While John Bell operated the Waynesboro pottery, his brothers Samuel and Solomon established a pottery works in Strasburg, Virginia, extending the family's influence throughout the Shenandoah Valley.

=== Establishment in Waynesboro ===

By 1833, John B. Bell Sr. had established his pottery works at the corner of Main and Potomac Streets in Waynesboro. The workshop initially produced functional household wares, including crocks, jugs, pitchers, bowls, milk pans, and storage vessels. These wares were produced using local clay and often decorated with cobalt-blue sponge or brushwork motifs.

From 1839 until 1842, Solomon Bell worked at the Waynesboro pottery before returning to Virginia. As the business expanded, several of John Bell's sons joined the operation, transforming it into a multigenerational family enterprise.

Bell pottery was commonly marked with impressed stamps such as "J. BELL" or "JOHN BELL / WAYNESBORO", identifying the workshop and serving as marks of origin.

=== Family involvement ===

John B. Bell Sr. and his wife, Mary Elizabeth Fry Bell, had nine children. Five of their sons worked in the pottery business:

- John William Bell
- Upton Martin Bell
- Edward Fry Bell
- Charles Frederick Bell
- Victor Conrad Bell

John William Bell managed the pottery from 1879 to 1893, after which Upton Martin Bell managed the business until its closure in 1898.

Family tradition also holds that Bell's daughters, Mary Elizabeth Bell (Newman), Henrietta Virginia Bell, and Matilda Catharine Bell, assisted with glazing and decorative work.
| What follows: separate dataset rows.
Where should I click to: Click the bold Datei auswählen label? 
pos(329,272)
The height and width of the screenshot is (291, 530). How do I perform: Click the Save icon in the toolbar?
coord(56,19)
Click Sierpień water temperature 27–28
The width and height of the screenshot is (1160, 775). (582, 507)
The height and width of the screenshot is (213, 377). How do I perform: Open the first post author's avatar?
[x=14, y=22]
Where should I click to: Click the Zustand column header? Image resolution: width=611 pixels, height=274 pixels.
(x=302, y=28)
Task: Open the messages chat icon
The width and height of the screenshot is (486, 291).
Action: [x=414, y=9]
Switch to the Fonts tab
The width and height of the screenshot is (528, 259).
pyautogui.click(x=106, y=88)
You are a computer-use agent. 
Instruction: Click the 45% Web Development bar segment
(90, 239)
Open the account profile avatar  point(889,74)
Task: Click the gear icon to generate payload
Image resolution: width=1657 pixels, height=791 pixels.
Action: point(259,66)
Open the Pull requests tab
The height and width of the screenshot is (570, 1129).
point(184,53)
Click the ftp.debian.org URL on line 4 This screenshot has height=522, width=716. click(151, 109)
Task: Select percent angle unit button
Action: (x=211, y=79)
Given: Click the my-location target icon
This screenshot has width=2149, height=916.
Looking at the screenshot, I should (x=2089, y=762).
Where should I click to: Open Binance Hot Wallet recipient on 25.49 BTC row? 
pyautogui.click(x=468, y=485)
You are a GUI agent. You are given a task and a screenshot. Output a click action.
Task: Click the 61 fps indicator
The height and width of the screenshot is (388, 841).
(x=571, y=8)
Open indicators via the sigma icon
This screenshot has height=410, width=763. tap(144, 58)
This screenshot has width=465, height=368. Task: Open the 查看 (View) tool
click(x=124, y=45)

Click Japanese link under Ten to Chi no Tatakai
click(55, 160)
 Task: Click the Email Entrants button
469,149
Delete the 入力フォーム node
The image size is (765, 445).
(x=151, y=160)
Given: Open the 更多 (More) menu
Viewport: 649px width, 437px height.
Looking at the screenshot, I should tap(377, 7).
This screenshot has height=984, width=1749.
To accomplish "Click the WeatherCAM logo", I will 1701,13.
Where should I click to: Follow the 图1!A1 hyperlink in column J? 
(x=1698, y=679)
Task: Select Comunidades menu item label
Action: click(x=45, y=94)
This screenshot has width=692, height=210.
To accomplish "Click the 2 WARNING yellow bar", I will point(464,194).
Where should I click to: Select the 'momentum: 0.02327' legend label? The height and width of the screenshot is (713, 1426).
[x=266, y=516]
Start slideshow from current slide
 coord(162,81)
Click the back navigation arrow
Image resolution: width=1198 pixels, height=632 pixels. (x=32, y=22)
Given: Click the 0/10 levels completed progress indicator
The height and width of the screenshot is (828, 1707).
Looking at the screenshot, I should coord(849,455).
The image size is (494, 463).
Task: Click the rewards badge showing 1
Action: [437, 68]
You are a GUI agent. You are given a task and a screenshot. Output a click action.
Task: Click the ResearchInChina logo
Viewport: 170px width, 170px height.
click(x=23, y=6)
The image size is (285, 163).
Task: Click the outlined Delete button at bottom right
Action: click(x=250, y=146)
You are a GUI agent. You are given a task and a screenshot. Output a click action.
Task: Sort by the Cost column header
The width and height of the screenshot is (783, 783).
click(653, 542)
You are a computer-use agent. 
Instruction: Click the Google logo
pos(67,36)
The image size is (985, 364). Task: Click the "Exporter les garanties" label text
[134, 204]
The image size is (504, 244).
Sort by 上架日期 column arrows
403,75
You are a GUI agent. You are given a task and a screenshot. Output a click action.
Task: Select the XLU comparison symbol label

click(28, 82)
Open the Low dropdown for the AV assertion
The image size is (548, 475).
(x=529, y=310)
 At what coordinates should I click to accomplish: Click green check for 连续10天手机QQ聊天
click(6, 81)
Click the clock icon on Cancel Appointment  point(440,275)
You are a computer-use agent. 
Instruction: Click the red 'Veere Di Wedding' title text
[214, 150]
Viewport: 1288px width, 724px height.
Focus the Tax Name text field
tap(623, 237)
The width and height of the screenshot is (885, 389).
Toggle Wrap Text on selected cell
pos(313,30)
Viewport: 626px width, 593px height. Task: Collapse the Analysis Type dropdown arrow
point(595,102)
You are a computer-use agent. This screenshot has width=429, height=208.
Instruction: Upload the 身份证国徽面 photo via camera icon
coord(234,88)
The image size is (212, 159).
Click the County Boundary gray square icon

=== Production and artistic development ===

The Waynesboro pottery produced a wide range of ceramic forms, including:

- Utilitarian redware and stoneware
- Tin-glazed (or faience) earthenware
- Slip-decorated bowls and jars
- Molded animal figures
- Presentation and commemorative pieces

By the middle of the 19th century, the pottery expanded beyond utilitarian wares into decorative and figural ceramics. Among its best-known products were molded lions, dogs, birds, deer, and ornamental flowerpots, often finished with blue or brown glazes.

Bell's ceramic lion figures are among the workshop's most recognized works and are held in major museum collections, including the Metropolitan Museum of Art.

=== Decline ===

Following the American Civil War, the expansion of industrial ceramic manufacturing reduced demand for handmade regional pottery. Although the Bell family increasingly produced decorative wares to adapt to changing consumer tastes, competition from factory-made goods gradually weakened the business.

The pottery ceased operations in 1898 under the management of Upton Martin Bell.

== Legacy ==

Bell pottery is highly valued by collectors, museums, and scholars of American folk art. Significant collections of Bell ceramics are preserved at the Royer–Nicodemus House and Farm (Renfrew Museum and Park) in Waynesboro, Pennsylvania.

Today, the Bell family pottery is recognized as one of Pennsylvania's most important 18th-century ceramic traditions and remains an important part of Waynesboro's artistic and industrial heritage.